[Directions for this task]:
Having found the line containing "Screen dimensions: 1366x814" in the records below, copy that line and each later one exactly, dropping pictures.

*** Opening of Working data ***

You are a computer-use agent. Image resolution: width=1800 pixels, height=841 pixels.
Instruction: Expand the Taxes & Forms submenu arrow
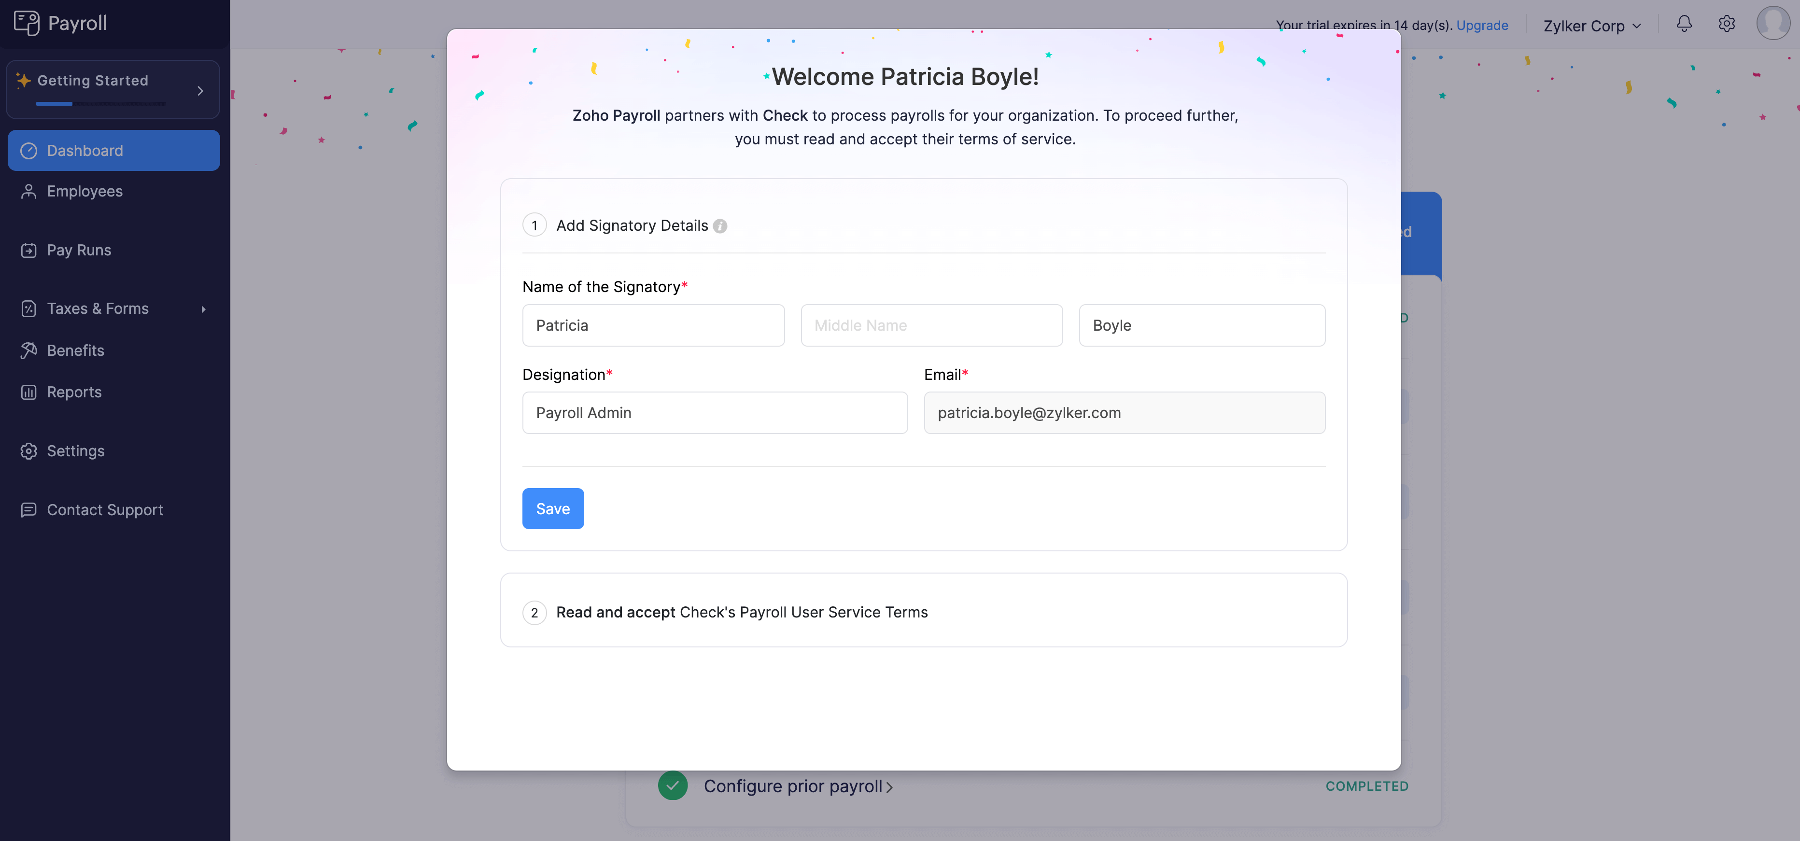[203, 309]

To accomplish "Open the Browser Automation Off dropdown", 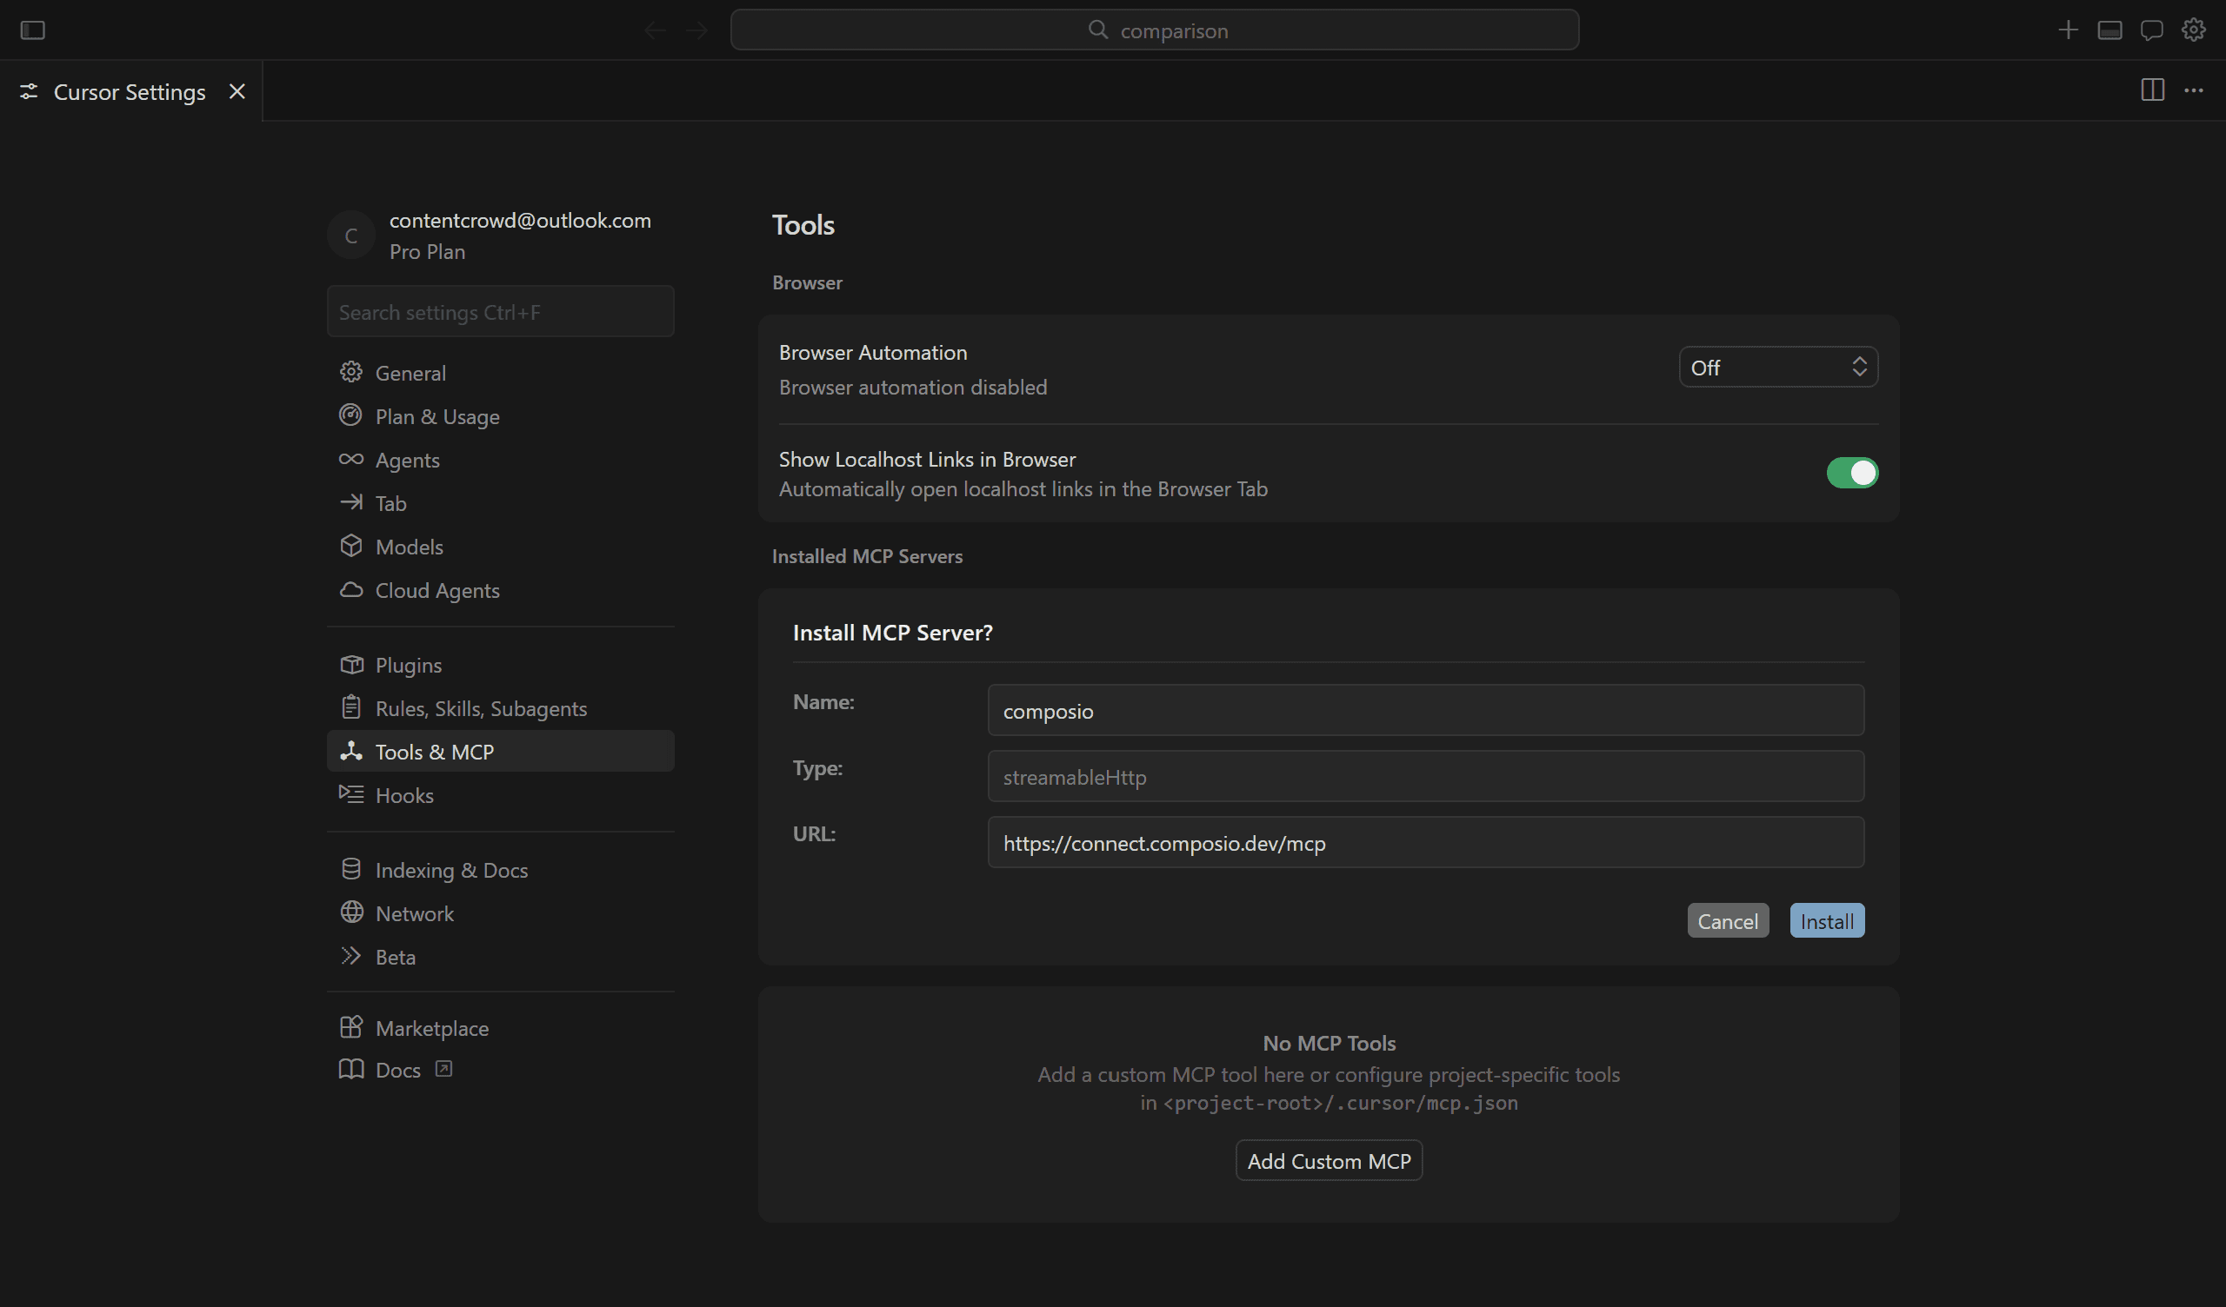I will (1777, 367).
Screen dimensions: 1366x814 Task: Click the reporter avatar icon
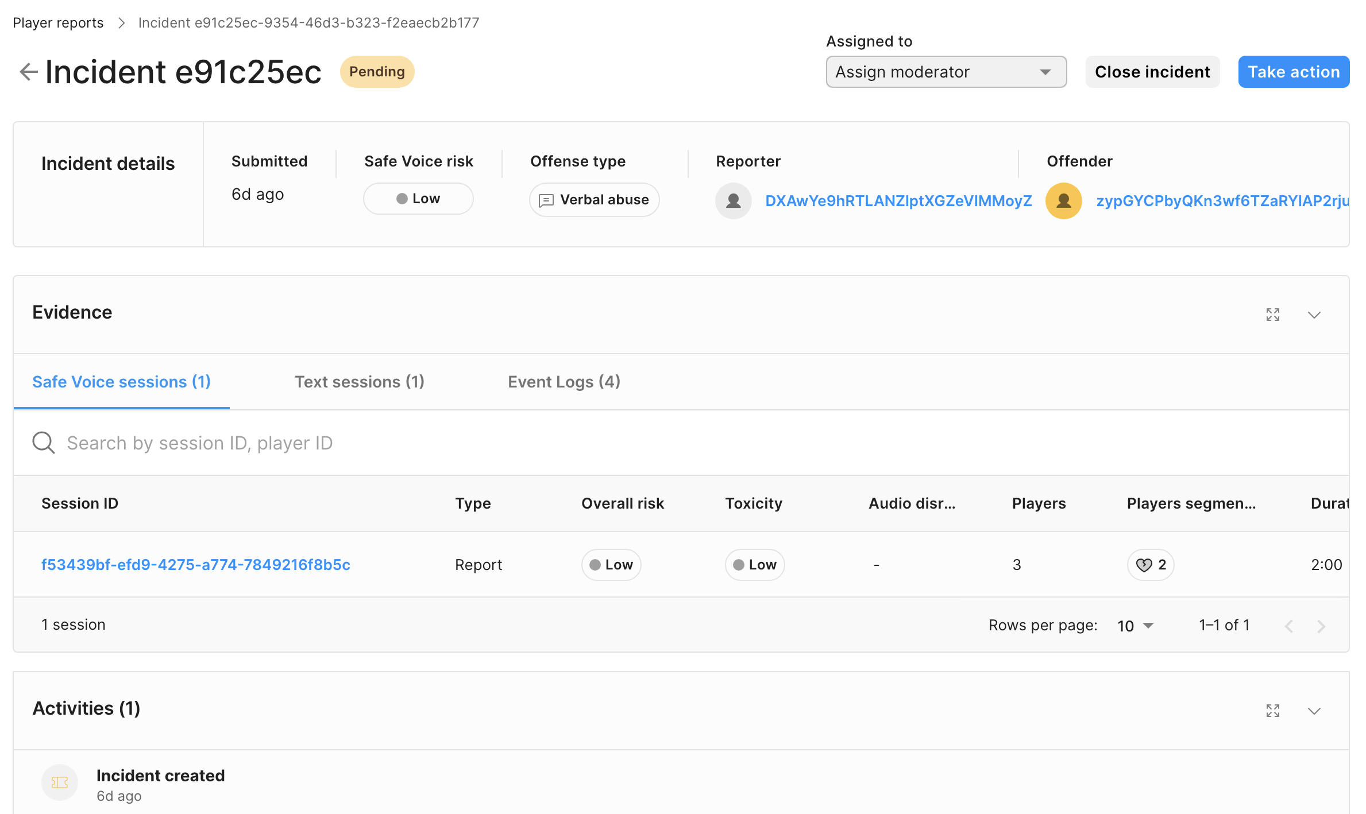(733, 200)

*** Close of Working data ***

[Exercise response]:
Screen dimensions: 1366x814 Task: Click the reporter avatar icon
(733, 200)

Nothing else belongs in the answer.